| EXERCISE DESCRIPTION |
Looking at the records below, say how many lines include "will", and add nothing else.

[Saved entries]
>>
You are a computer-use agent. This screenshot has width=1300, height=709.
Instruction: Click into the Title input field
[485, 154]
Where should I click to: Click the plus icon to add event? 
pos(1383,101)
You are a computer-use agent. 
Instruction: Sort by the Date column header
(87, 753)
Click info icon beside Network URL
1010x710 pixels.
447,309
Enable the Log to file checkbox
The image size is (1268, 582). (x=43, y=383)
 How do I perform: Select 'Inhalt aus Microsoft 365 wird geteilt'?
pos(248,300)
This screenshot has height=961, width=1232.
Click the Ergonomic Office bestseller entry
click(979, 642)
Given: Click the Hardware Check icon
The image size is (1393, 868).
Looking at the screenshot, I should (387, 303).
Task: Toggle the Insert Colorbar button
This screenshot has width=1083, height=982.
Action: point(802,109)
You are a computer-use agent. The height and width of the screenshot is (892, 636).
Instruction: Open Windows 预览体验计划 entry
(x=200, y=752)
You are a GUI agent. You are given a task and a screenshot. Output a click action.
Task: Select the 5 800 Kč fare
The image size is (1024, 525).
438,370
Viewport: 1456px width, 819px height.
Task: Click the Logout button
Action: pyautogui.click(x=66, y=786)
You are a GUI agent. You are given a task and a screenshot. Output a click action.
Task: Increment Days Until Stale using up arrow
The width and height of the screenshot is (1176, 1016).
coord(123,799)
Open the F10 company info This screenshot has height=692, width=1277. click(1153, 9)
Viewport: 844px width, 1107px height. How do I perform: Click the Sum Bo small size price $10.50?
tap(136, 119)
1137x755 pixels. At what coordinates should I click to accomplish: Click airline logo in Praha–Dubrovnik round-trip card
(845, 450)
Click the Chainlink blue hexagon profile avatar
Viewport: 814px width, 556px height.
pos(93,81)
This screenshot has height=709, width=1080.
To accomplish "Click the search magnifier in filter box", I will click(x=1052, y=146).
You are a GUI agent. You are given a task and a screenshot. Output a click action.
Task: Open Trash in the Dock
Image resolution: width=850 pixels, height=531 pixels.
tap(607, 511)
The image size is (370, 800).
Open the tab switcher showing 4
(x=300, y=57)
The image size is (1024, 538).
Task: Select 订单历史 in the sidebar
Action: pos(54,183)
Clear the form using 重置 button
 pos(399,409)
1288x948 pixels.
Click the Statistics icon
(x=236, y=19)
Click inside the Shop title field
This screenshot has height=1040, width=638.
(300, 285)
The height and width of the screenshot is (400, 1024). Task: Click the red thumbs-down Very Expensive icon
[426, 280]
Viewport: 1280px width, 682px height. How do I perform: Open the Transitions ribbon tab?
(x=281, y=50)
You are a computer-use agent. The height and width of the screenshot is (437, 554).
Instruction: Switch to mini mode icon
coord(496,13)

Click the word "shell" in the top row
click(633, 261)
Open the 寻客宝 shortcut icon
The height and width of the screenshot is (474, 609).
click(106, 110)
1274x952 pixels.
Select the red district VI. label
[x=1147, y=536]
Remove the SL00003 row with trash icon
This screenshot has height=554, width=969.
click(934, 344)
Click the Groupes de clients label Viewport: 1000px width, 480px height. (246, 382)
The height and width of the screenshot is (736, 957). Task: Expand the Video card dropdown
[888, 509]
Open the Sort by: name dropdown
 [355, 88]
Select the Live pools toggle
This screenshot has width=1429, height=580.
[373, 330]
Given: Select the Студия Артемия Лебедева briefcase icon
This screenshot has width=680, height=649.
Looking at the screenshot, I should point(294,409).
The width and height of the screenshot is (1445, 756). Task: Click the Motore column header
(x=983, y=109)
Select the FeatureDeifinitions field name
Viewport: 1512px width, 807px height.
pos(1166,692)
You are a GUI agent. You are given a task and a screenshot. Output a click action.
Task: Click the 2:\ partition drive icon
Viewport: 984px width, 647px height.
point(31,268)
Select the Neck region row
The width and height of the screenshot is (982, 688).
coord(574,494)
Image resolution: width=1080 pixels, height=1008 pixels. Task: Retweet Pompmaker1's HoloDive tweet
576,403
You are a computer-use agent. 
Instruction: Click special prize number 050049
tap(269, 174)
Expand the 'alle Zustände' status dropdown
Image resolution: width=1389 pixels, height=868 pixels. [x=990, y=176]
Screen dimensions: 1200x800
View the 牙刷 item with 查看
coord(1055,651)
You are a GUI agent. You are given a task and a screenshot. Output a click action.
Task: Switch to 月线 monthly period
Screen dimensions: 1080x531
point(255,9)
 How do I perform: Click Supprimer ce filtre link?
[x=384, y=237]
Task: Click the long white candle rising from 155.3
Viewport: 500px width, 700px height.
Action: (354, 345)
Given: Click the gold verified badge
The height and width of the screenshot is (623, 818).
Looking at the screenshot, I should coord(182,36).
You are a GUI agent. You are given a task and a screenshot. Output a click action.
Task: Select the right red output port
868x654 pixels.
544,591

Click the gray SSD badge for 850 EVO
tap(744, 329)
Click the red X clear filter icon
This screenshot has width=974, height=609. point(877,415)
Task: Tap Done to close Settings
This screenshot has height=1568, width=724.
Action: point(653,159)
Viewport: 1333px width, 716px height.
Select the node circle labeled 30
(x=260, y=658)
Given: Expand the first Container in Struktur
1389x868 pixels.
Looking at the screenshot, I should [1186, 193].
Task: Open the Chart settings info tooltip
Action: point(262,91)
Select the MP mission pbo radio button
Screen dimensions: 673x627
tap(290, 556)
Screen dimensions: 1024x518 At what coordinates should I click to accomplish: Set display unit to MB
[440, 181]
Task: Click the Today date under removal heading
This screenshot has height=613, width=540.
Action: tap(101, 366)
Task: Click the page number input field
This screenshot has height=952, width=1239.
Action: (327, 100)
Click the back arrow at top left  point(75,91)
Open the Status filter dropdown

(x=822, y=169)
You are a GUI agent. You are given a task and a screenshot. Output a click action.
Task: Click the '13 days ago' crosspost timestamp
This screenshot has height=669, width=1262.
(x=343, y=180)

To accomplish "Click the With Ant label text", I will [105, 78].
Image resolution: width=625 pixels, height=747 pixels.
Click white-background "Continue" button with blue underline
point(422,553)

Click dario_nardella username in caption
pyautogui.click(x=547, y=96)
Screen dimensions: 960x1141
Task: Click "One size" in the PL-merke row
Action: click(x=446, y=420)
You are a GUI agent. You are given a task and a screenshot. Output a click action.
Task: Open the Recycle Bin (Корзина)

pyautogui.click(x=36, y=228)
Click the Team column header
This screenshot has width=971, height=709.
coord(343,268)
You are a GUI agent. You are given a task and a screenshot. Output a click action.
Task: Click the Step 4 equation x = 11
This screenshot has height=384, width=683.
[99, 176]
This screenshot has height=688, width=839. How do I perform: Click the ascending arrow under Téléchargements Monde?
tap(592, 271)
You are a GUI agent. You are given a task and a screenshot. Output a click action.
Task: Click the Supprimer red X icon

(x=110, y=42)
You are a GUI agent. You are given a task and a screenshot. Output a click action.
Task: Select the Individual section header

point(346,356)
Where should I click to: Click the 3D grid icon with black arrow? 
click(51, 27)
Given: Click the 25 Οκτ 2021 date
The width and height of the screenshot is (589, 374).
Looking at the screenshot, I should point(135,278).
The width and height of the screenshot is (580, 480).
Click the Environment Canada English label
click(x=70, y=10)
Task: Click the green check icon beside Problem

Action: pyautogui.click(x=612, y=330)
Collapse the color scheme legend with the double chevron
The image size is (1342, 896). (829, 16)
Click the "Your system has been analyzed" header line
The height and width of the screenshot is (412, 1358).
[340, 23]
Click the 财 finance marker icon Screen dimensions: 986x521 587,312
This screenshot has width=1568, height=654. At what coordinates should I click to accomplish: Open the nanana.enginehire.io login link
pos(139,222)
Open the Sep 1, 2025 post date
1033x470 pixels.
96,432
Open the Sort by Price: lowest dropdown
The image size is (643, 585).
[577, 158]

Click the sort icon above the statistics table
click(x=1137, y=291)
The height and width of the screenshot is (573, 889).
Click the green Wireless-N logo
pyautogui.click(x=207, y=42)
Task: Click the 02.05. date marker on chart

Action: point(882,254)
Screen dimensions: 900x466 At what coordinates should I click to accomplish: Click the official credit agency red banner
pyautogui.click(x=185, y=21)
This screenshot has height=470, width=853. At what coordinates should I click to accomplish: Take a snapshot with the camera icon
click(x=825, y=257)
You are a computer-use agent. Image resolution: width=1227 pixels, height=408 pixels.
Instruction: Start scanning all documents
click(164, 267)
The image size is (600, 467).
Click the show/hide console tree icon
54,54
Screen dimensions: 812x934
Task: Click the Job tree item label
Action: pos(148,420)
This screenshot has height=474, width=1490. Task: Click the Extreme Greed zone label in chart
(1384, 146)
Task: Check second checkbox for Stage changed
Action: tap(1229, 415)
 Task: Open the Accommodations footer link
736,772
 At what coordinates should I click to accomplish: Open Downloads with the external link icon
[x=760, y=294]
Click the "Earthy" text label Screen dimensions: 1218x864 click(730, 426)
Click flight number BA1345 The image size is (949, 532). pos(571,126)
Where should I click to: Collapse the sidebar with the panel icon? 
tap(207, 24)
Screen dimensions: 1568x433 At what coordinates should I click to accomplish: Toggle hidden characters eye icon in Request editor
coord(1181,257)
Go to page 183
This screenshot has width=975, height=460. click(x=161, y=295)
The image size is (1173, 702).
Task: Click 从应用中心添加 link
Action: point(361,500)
<<
| EXERCISE SOLUTION |
2